How can I specify different entires in a vector - partially using a function
이전 댓글 표시
Hi!
I'm trying to produce the initial conditions (using a vector) for a differential equation where the first and last set of entries are 0, the middle is nonzero. The function is:
IC(x) = (x-x0)^2 (x-x1)^2 for x in (x0,x1) = 0 elsewhere
I'm thinking I can define the vector as IC(x), then redefine the rest of the vector entries part by part as zeros. In other words, if the input is [0,1] with delta x = 0.1 and x0 = 1/3, x1 = 2/3, then
IC(0) = IC(.1) = IC(.2) = IC(.3) = 0
IC(.4) = (.4-x0)^2 (.4-x1)^2 IC(.5) = (.5-x0)^2 (.5-x1)^2 IC(.6) = (.6-x0)^2 (.6-x1)^2
IC(.7) = IC(.8) = IC(.9) = IC(1) = 0
This is the code I have written so far. (The variables a & b are there so I don't get a 'dimensions don't agree' error) I can define the function, but I don't know how to modify the first and last set of entires so that they are zero. Any input will be very much appreciated!
Thank you!
E
function[IC] = Initial_Condition(L, Delta_x)

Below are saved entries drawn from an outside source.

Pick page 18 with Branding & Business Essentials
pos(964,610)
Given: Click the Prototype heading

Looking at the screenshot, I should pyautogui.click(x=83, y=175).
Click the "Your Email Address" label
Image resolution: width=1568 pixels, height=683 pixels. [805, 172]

x = 0:Delta_x:L; n = length(x); x0 = floor(n/3)*Delta_x; x1 = floor(2*n/3)*Delta_x;
first_I = 0 : Delta_x : x0; second_I = x0 + Delta_x : Delta_x : x1; third_I = x1 + Delta_x : Delta_x : L;
IC = zeros(1,n);
a = (x-x1).^2; b = (x-x0).^2; IC = a.*b; IC'
plot(x,IC,'rd')
end
채택된 답변
If IC is a vector, all your expressions
IC(x) = something
with x a floating point number, are invalid. IC(x) addresses element with index x in vector IC, and valid indices are integers in the range {1,..,length(IC)}. To illustrate:
>> IC = [7; 8; 9]
IC =
7
8
9
>> IC(1)
ans =
7
>> IC(2)
ans =
8
>> IC(3)
ans =
9
>> IC(4)
Index exceeds matrix dimensions.
>> IC(0.1)
Subscript indices must either be real positive integers or logicals.

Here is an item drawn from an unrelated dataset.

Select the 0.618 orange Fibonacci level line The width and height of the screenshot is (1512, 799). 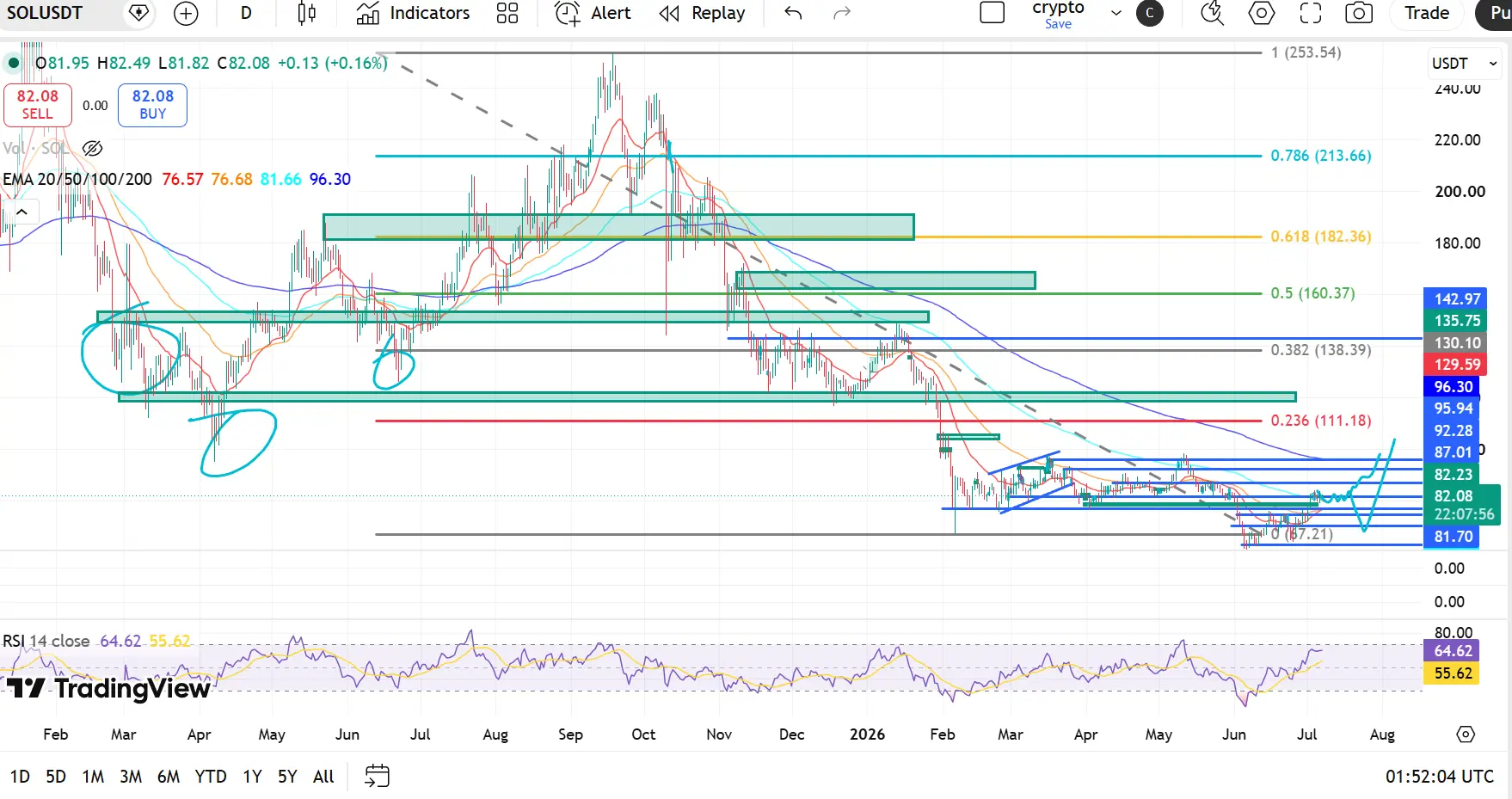point(817,237)
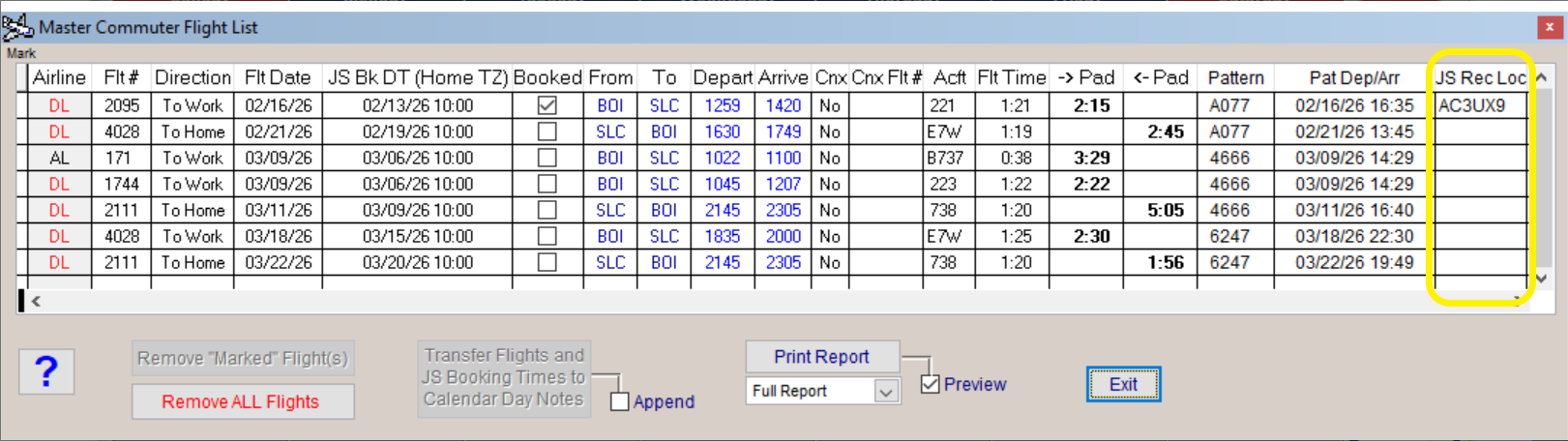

You can define values for elements of IC based on indies, but I don't think that it was your question. If the question was: you have a vector x and you want to set the initial condition based on values of elements of x, dpb is showing you the way to do it, which I develop in more detail below.

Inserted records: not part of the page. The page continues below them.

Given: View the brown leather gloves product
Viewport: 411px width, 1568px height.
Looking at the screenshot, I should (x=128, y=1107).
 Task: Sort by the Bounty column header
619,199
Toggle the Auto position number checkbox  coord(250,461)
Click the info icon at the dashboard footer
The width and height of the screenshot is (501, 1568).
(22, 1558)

Let's generate a hypothetical x with 10 random elements, and x0 and x1 (I will work with row vectors, because it is easier on the forum):
>> x = rand(1, 10)
x =
0.3404 0.5853 0.2238 0.7513 0.2551 0.5060 0.6991 0.8909 0.9593 0.5472
>> x0 = 0.3 ;
>> x1 = 0.7 ;
Now we build a vector of logicals whose true elements will indicate the position of elements in x which are in the range (x0,x1):
>> id_inRange = x > x0 & x < x1
id_inRange =
1 1 0 0 0 1 1 0 0 1
which is the outcome of an AND operation with the two relevant conditions. We will use this vector of logicals to index (logical indexing) relevant elements in both IC and x. Note that you could use pos=find(id_inRange) if you needed to have positions of elements that fall in the range (but logical indexing is better/simpler, so we don't need positions).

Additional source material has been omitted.